* SOURCE *
Well, it’s almost Christmas—and if you’re like most people, you have majorly mixed feelings about that.

I’m not saying that Christmas can’t be a happy time. We know that it can—we have images all around us on TV and online and in print media showing us how happy Christmas can be. We see happy kids opening presents, family and friends gathered around a table eating a huge meal in celebration, Norman Rockwell kind of stuff. And those images make us feel like they can become reality.

And they can…. to an extent. But no matter what we do, no matter how hard we try, Christmas is NEVER perfect. Hence the mixed feelings—we know this is a joyous time of year, and parts of it are really fun and really great-- but we have other stuff going on that makes Christmas an emotional mixed bag.

Maybe you’ve been running around like a chicken with your head cut off, trying to get everything done before Christmas comes, and the stress is getting to you.

Maybe you’re disappointed because a loved one isn’t able to travel to be with you.

Maybe Christmastime reminds you of less happy things-- like loved ones who have gone to eternal life and are no longer with you, of children who have grown and moved away and have less time for family, of happier times gone by.

Maybe you simply feel guilty because you are unable to feel as joyful and happy as everyone says you should at Christmastime.

A friend of mine posted on Facebook a brutally honest status last week. She said, “Stressing so much about Xmas. How do I tell my son I have no money to buy him anything? So broke I just bought groceries for first time in a month. I don't know what to do. Poor kid didn't get much for his birthday and now Xmas. He's gonna think I don’t love him.”

So even though we have a lot of good stuff going on at Christmastime, it can also be a difficult time for us for a whole lot of reasons.

Well, I’m here to tell you today that we’re in good company. Leading up to the very first Christmas ever, things were not all hugs and puppies and rainbows either.

* ROWS *
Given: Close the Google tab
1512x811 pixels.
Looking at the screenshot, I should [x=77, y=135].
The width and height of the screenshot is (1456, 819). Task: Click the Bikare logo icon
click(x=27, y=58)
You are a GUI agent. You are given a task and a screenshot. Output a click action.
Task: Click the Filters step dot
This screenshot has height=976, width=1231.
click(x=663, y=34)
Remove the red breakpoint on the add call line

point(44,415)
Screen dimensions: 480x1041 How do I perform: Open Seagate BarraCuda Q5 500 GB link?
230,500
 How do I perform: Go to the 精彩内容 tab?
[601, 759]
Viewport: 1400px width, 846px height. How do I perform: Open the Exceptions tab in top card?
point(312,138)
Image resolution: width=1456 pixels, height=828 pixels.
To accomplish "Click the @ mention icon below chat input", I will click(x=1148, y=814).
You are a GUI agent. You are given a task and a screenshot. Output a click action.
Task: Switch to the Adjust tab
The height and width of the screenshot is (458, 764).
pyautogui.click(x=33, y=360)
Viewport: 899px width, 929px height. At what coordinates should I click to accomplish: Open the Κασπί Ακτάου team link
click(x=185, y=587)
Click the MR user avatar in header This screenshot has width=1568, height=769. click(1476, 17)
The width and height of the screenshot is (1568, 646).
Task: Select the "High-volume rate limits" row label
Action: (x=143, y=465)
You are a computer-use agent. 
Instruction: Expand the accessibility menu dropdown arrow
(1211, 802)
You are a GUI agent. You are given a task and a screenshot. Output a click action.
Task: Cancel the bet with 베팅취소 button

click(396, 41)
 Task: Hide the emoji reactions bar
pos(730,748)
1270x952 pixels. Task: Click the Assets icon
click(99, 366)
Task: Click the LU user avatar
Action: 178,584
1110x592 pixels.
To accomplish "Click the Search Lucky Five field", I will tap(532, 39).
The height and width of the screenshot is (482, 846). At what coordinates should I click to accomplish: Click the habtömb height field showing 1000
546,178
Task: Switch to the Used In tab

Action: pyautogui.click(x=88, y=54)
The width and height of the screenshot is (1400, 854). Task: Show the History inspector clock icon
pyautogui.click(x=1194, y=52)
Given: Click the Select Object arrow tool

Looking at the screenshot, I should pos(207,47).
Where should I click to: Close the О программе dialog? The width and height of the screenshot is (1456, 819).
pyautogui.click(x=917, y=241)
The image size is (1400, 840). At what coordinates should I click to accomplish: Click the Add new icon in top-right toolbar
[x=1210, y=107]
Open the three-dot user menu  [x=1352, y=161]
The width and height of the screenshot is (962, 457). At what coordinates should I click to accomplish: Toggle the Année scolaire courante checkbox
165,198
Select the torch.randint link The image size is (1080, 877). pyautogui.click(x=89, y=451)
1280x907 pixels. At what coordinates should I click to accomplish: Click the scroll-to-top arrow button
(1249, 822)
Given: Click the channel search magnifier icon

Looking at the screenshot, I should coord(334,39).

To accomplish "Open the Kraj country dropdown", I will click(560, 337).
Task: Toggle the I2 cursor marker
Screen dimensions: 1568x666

* TASK REQUIREMENTS *
• 1. Copy the records word for word, starting at the first line and ending with the line that contains "click(x=663, y=34)".
• 2. Continue the text about mixed feelings at Christmas from the point where it stops.

* ANSWERS *
• 1.
Given: Close the Google tab
1512x811 pixels.
Looking at the screenshot, I should [x=77, y=135].
The width and height of the screenshot is (1456, 819). Task: Click the Bikare logo icon
click(x=27, y=58)
You are a GUI agent. You are given a task and a screenshot. Output a click action.
Task: Click the Filters step dot
This screenshot has height=976, width=1231.
click(x=663, y=34)

• 2.
We read a few minutes ago in the Gospel of Matthew how Joseph was stuck between a rock and a hard place. Joseph and Mary are engaged. Being engaged back then was a legally binding agreement—it meant that they were legally bound to one another, but hadn’t consummated the marriage and weren’t living together yet.

And… Mary is pregnant. And since Joseph and she haven’t, you know, gotten together yet, he knows without a doubt this baby isn’t his. This is not a good place to be. This is the stuff of Maury and Jerry Springer and crazy TV paternity tests.

Except it isn’t, because Mary knows exactly who the father is. It’s God.

Now you tell ME how well that conversation would go over with Joseph.

“Honey, I’m pregnant.”

“Ummmmmm…. OK, so how on God’s green earth did THAT happen??”

“God. The Holy Spirit made me pregnant. I’m carrying God’s son.”

“…………….RIGHT. And I have a bridge in Brooklyn I’d like to sell you.”

It’s not hard to understand why Joseph is having a hard time with this.

So he makes a plan. Rather than calling out her sin of adultery publically, which would mean stoning and death for Mary, he decides to break off the engagement quietly. Feeling conflicted, but probably generally OK with this decision, he heads to bed.

And while asleep, he has a dream. An angel, a messenger from God, shows up, and tells him to marry Mary, because she is pregnant by the Holy Spirit, and that they should name the baby Jesus, because he will save his people from their sins. (The original version of Jesus’ name, Yeshua, means “to rescue” or “to deliver” or “to save”).

Now unlike most of us, who would wake up from that dream and be like, “WOAH, I gotta lay off the pickles and Christmas cookies before bed,” Joseph does exactly what the angels says to do. He marries Mary, and she gives birth to a son, who they name Jesus.

And that son, God in human form, grows up to do amazing things. He walks on water. He calms storms. He heals people. He casts out demons. He teaches people about God’s love. And he does the most amazing thing of all—dies on a cross so that we could be made right with God and have eternal life with him.

The crazy thing is that God worked through all of the uncertainty and stress and even death to make this amazingness happen. God can work good through the crazy.

In our healing service tonight, we have on our hearts and minds all of the crazy in our lives. We bring physical ailments, emotional upsets, mental disorders, worry over family and friends, spiritual doubts.

And we know that because God is good (all the time) and all the time (God is good), God doesn’t cause these bad things to happen. Because God has given us the gift of free will, we live in a broken world where sin and illness and other bad things happen to us, because life happens. We live in the crazy.

But here’s the thing. Even though we know God doesn’t CAUSE the crazy, God is so awesome that God WORKS IN the crazy. God can work good even in the midst of awful, crazy things.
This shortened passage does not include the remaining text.